Problem 2: Hallucinations in Synthesis
GPT-4 sometimes invents feedback that no one said. Example: “Reduce dialogue volume” when the actual comment was “Audio sounds good, but check the background music.”
Solution: Fact-check against original comments.
def validate_synthesis(original_comments: list[str], synthesis: dict) -> dict:
for action_item in synthesis['action_items']:
# Check if any original comment matches this action
matches = [
c for c in original_comments
if similarity_score(action_item, c) > 0.7
]
if not matches:
# Action item is unsupported by comments, mark as uncertain
action_item['uncertain'] = True
action_item['confidence'] = 0.5
return synthesis
Fallback: always show original comments alongside AI summary.
Problem 3: Expensive API Calls
Each video synthesis costs $0.15 in GPT-4 tokens. At 1,000 videos/month, that’s $150. Scaling to 10,000 = $1,500/month.
Solution: Caching + local models.
- Cache feedback synthesis for identical comment sets
- Use smaller models (GPT-3.5) for routine tasks
- Only use GPT-4 for complex synthesis
def get_synthesis(comments: list[str], use_cache=True):
comment_hash = hash(frozenset(comments))
# Check cache
if use_cache:
cached = cache.get(comment_hash)
if cached:
return cached
# For simple cases (< 5 comments), use cheaper GPT-3.5
if len(comments) < 5:
response = client.chat.completions.create(
model='gpt-3.5-turbo', # $0.01 instead of $0.15
...
)
else:
response = client.chat.completions.create(
model='gpt-4',
...
)
synthesis = json.loads(response.choices[0].message.content)
# Cache for next time
if use_cache:
cache.set(comment_hash, synthesis, ttl=30*24*3600)
return synthesis
Result: API costs reduced from $0.15 to $0.04 per video.
User Feedback
Teams using Shapy AI report:
- “Saves 1-2 hours per project” (creative teams)
- “Catches issues I’d miss” (senior reviewers)
- “Transcript is useful on its own” (when dialogue needs exact quotes)
- “AI suggestions sometimes feel forced” (constructive criticism)
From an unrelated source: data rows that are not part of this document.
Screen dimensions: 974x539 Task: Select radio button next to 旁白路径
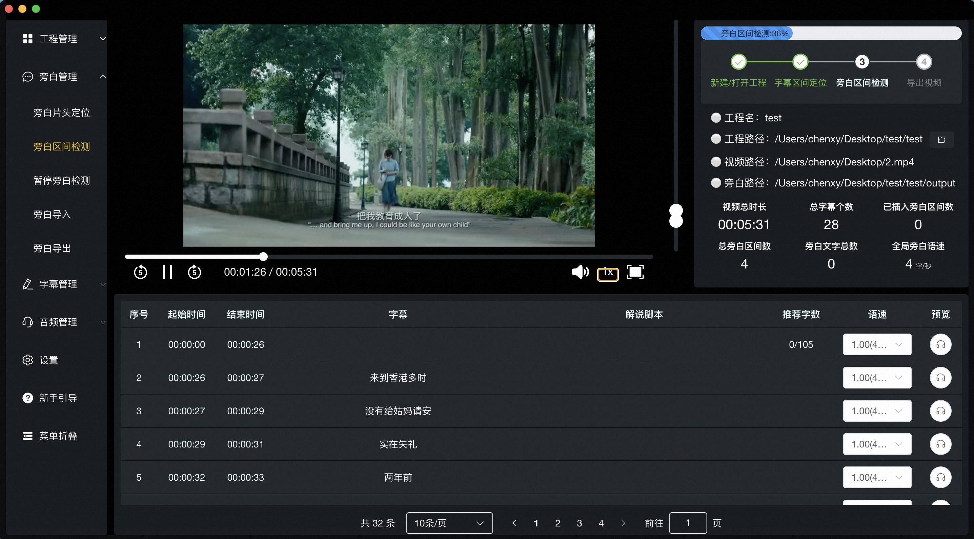(716, 183)
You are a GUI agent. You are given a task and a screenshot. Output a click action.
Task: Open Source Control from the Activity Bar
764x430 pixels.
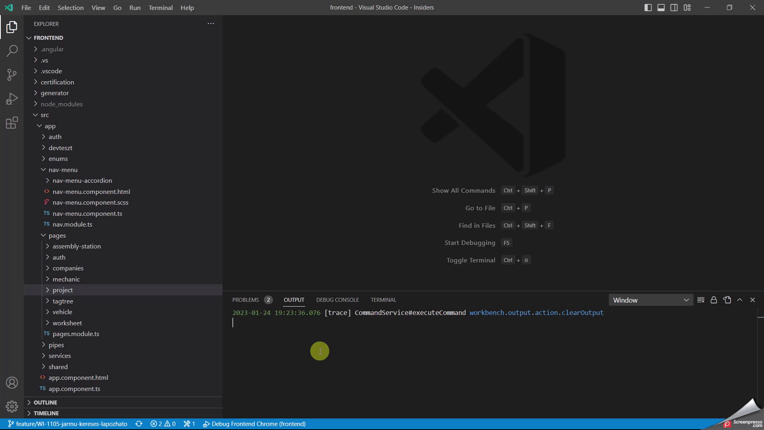point(12,75)
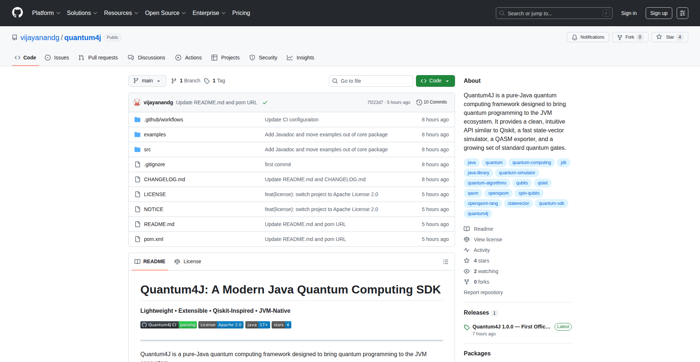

We’re iterating on the UX: better UX for ignoring/accepting suggestions.
Cost-Benefit Analysis
| Cost | Benefit |
|---|---|
| Whisper API: $0.006/video | Auto-transcription: saves 10 min/video |
| GPT-4 synthesis: $0.04/video | Action items summary: saves 2 hours/project |
| Infrastructure: $50/month | Defect detection: catches 7% more issues |
| Total: ~$0.05/video | ROI: 40x in time savings per video |
At scale, Shapy costs less than 1% of value generated.
Lessons Learned
-
Task decomposition: Transcription, Summarization, Detection are separate problems. Solve each independently.
-
Hybrid AI: Combine best-of-breed models (Whisper for audio, GPT-4 for NLP, ONNX for vision).
-
Human review is essential: Always show AI outputs alongside human input. Never auto-apply suggestions.
-
Edge cases matter: 5% of videos are non-English or heavily accented. Invest in handling them.
-
Cost control is critical: At $0.15/video, Shapy was unscalable. Optimization (caching, model selection) was necessary.
Shapy AI represents the future of video collaboration: not replacing human judgment, but augmenting it with intelligent assistance.